Quite a while ago, I noticed that one of my sprinklers was leaking.  It was one of those classic brass ones that us older folk think are high quality.  I removed it and took a look, although not such a good look, as I discovered later.  The stem leading to the nozzle had corroded away, leading to loss of the gasket surface.  This caused the leak.  This is a fatal failure, and I put it into a coffee can just in case I ever got a ceramic crucible so I could cast it into something useful.

Fast forward a couple of years, and I noticed that my kitchen sink faucet sprung a leak.  It was only about a year old, but it was a generic and probably not meant to be repaired.  I decided to strip it for brass.  It became obvious that most of the metal in the faucet was not brass.  Anything that did not touch flowing water was some kind of zinc alloy, probably zamak.  The flange, escutcheon, body, handle were all zamak.  They showed corrosion.  Only the valve cartridge nut, sealing plate, and the hose fittings were brass.  About 5 oz. of brass out of a several pound faucet.  I looked at the Internet, and I saw a scrapper video that said that faucets were only worth 0.40 per pound instead of 1.30 per pound for scrap brass, since they were made of less and less brass.

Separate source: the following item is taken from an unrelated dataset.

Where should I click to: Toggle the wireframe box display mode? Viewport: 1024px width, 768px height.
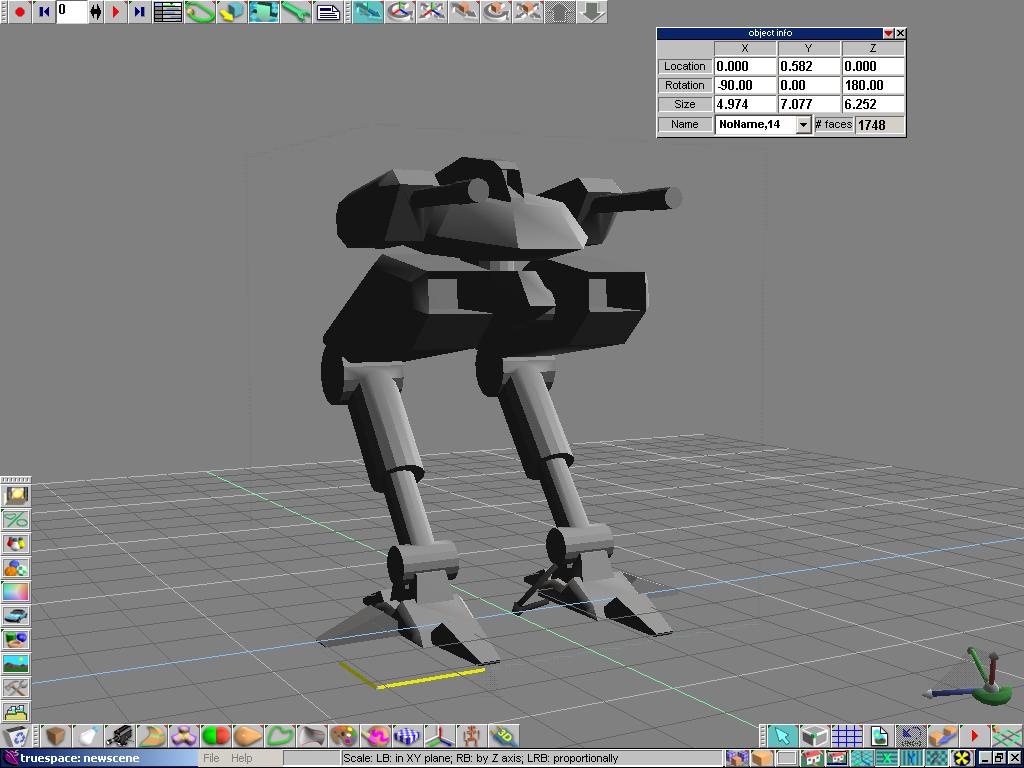click(814, 736)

This encouraged me to look back at the failed sprinkler.  It was obviously solid brass, but brass doesn't corrode like that.  The scrapper video suggested I use a file to tell what is brass and what is zamak.  It turns out, under a thin brass plating, most of the sprinkler is zamak.  And, both stem and body are quite corroded, to the point of failure.  The only brass piece is the nozzle, which must be brass, else it would fail pretty quickly.  Doing a web search on this only turned up one interesting hit.  A web page said that brass pop-up sprinklers were considered the pinnacle of quality only up to the 1970's after which they were superseded by plastic ones, due to longevity issues.  But it didn't tell the reason.  So, brass sprinklers may be made of mostly zinc alloy.  That may explain a failure I saw in a foundry class using scrap plumbing fittings as stock.  Lots of fumes and poor yield. So, make sure you check everything with a file before you throw it into that crucible.


----------



## RJSakowski (Aug 4, 2020)

I'm surprised that a manufacturer would plate brass over pot metal..  That is clearly IMO a deceptive practice.  I have seen lots of decorative items advertised as brass when in fact they are brass plated over steel.  The same for use of nickel.  But at least the claim could be made that it is for decorative purposes.

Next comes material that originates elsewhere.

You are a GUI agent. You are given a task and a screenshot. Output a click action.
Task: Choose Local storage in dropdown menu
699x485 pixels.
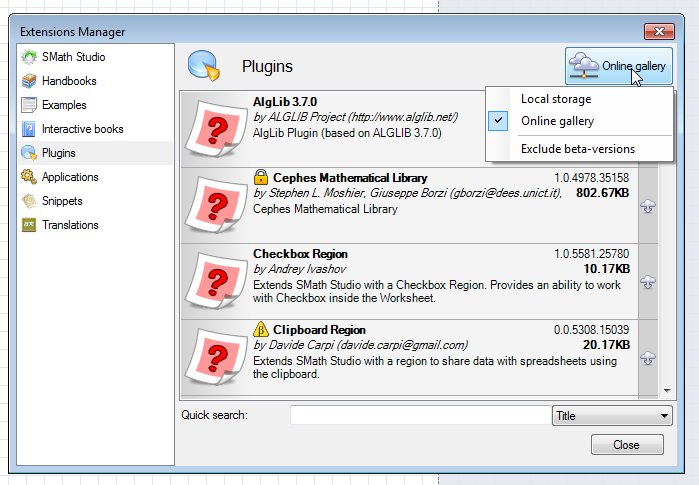click(x=555, y=99)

To add another issue to the mix, thanks to RoHS, and more recently to California Prop. 65, lead has been removed from brass.   At least in some cases , this makes the brass more susceptible to a condition known as "zinc rot" where the zinc is dissolved out of the brass, leaving a porous structure and, in the case of plumbing fittings, a leaking plumbing fitting.

Seven years ago, I replaced the pressure tank on our home water system.  Not wanting to deal with corrosion issues, I used brass exclusively for the fittings, including the long tank tee which fits under the tank.  About two years in, I noticed a wet spot and a drop of water every 45 seconds.  The tank sits on a pedestal surrounded by a drainage gutter, so the leak was more an annoyance than a threat.  Some research indicated that this is a fairly common problem with some brass fittings, particularly this one as it os machined from sand cast brass and has fairly thin (<1/16") walls in some areas.  I ordered a replacement fitting for standby.   The leak is up to about one drop in five seconds now and at some point I will have to replace the fitting.  

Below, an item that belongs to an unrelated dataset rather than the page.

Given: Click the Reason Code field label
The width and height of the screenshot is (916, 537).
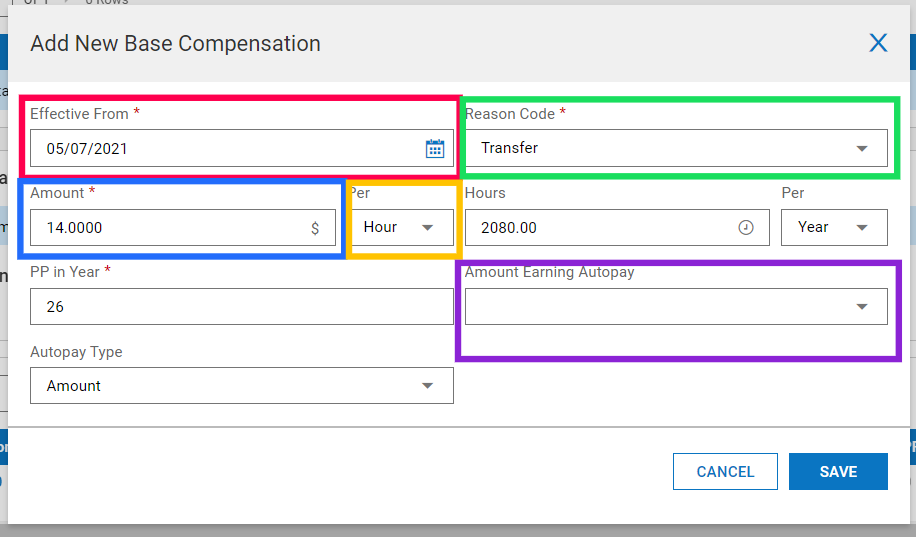Looking at the screenshot, I should (x=510, y=114).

This not a trivial task as the tank holds 85 gallons of water and is in an awkward corner with my lathe on one side and my drill press on the other.  Fortunately, the tank has a 5/8" socket on top.   I had the presence of mind to make a threaded eye bolt for the tank and install a sky hook in the floor joists above so I can lift the tank with my come-along.  I also added couplings to the plumbing allowing for easy breaking of the system.  

Since I have a replacement part, I will use it and hope that the repair outlives me or at least takes me to a point where I no longer care about such trivialities.  That's on good thing about advanced age; a thirty year warrantee is a lifetime warrantee for me.


----------



## aliva (Aug 4, 2020)

Unless is says it's solid brass, it's plated. Go with 316L stainless fittings there not all that expensive, but will last for ever


----------